───── Given records
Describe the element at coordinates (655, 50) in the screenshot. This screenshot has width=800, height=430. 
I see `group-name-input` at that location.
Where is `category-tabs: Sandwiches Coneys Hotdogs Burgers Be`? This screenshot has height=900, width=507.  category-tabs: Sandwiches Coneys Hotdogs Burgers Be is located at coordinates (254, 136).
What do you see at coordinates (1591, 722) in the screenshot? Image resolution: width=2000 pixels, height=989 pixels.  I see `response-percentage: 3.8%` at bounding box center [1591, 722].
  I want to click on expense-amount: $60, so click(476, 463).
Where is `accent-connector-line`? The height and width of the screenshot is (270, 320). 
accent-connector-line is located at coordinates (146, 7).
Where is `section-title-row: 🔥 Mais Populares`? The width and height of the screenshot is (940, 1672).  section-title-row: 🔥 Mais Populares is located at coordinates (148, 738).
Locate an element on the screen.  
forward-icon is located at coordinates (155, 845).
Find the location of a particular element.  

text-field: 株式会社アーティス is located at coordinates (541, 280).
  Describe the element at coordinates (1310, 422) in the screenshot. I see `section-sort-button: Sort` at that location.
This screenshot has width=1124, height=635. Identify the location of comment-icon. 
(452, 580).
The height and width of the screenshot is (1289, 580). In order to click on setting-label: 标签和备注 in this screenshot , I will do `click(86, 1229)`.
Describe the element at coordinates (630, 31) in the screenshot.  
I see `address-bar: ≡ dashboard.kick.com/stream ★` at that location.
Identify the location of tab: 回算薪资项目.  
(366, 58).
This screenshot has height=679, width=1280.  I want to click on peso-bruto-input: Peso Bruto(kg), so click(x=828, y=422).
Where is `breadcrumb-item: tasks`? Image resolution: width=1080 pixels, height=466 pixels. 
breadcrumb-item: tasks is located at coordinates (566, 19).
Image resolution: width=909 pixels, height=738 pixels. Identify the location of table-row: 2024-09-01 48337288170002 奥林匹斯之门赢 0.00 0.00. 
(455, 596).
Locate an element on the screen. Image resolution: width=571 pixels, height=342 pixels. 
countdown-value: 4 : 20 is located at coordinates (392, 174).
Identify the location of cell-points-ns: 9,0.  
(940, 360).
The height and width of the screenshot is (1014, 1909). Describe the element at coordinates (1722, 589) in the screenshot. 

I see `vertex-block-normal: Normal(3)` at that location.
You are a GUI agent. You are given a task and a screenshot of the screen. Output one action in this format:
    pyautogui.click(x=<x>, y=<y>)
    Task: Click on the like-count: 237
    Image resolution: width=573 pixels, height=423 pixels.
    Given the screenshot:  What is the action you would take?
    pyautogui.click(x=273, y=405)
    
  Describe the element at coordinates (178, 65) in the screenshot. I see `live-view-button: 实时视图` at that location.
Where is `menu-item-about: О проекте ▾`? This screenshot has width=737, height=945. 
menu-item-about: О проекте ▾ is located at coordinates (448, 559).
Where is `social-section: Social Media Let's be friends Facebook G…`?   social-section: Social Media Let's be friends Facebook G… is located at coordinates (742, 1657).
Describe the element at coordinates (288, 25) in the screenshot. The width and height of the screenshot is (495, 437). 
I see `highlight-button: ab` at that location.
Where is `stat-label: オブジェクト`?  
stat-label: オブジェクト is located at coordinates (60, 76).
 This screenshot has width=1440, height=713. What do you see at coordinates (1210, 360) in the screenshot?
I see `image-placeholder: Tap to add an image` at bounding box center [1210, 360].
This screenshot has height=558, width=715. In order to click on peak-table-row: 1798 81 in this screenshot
──────────
**Required work:** Rewrite all of the rows above, putting "Image dimensions" wherever "Image resolution" appears and leaving everything else untouched.

**Completed task:**
Describe the element at coordinates (655, 50) in the screenshot. This screenshot has width=800, height=430. 
I see `group-name-input` at that location.
Where is `category-tabs: Sandwiches Coneys Hotdogs Burgers Be`? This screenshot has height=900, width=507.  category-tabs: Sandwiches Coneys Hotdogs Burgers Be is located at coordinates (254, 136).
What do you see at coordinates (1591, 722) in the screenshot? Image dimensions: width=2000 pixels, height=989 pixels.  I see `response-percentage: 3.8%` at bounding box center [1591, 722].
  I want to click on expense-amount: $60, so click(476, 463).
Where is `accent-connector-line`? The height and width of the screenshot is (270, 320). 
accent-connector-line is located at coordinates (146, 7).
Where is `section-title-row: 🔥 Mais Populares`? The width and height of the screenshot is (940, 1672).  section-title-row: 🔥 Mais Populares is located at coordinates (148, 738).
Locate an element on the screen.  
forward-icon is located at coordinates (155, 845).
Find the location of a particular element.  

text-field: 株式会社アーティス is located at coordinates (541, 280).
  Describe the element at coordinates (1310, 422) in the screenshot. I see `section-sort-button: Sort` at that location.
This screenshot has width=1124, height=635. Identify the location of comment-icon. 
(452, 580).
The height and width of the screenshot is (1289, 580). In order to click on setting-label: 标签和备注 in this screenshot , I will do `click(86, 1229)`.
Describe the element at coordinates (630, 31) in the screenshot.  
I see `address-bar: ≡ dashboard.kick.com/stream ★` at that location.
Identify the location of tab: 回算薪资项目.  
(366, 58).
This screenshot has height=679, width=1280.  I want to click on peso-bruto-input: Peso Bruto(kg), so click(x=828, y=422).
Where is `breadcrumb-item: tasks`? Image dimensions: width=1080 pixels, height=466 pixels. 
breadcrumb-item: tasks is located at coordinates (566, 19).
Image dimensions: width=909 pixels, height=738 pixels. Identify the location of table-row: 2024-09-01 48337288170002 奥林匹斯之门赢 0.00 0.00. 
(455, 596).
Locate an element on the screen. Image dimensions: width=571 pixels, height=342 pixels. 
countdown-value: 4 : 20 is located at coordinates (392, 174).
Identify the location of cell-points-ns: 9,0.  
(940, 360).
The height and width of the screenshot is (1014, 1909). Describe the element at coordinates (1722, 589) in the screenshot. 

I see `vertex-block-normal: Normal(3)` at that location.
You are a GUI agent. You are given a task and a screenshot of the screen. Output one action in this format:
    pyautogui.click(x=<x>, y=<y>)
    Task: Click on the like-count: 237
    Image dimensions: width=573 pixels, height=423 pixels.
    Given the screenshot:  What is the action you would take?
    pyautogui.click(x=273, y=405)
    
  Describe the element at coordinates (178, 65) in the screenshot. I see `live-view-button: 实时视图` at that location.
Where is `menu-item-about: О проекте ▾`? This screenshot has width=737, height=945. 
menu-item-about: О проекте ▾ is located at coordinates (448, 559).
Where is `social-section: Social Media Let's be friends Facebook G…`?   social-section: Social Media Let's be friends Facebook G… is located at coordinates (742, 1657).
Describe the element at coordinates (288, 25) in the screenshot. The width and height of the screenshot is (495, 437). 
I see `highlight-button: ab` at that location.
Where is `stat-label: オブジェクト`?  
stat-label: オブジェクト is located at coordinates (60, 76).
 This screenshot has width=1440, height=713. What do you see at coordinates (1210, 360) in the screenshot?
I see `image-placeholder: Tap to add an image` at bounding box center [1210, 360].
This screenshot has height=558, width=715. In order to click on peak-table-row: 1798 81 in this screenshot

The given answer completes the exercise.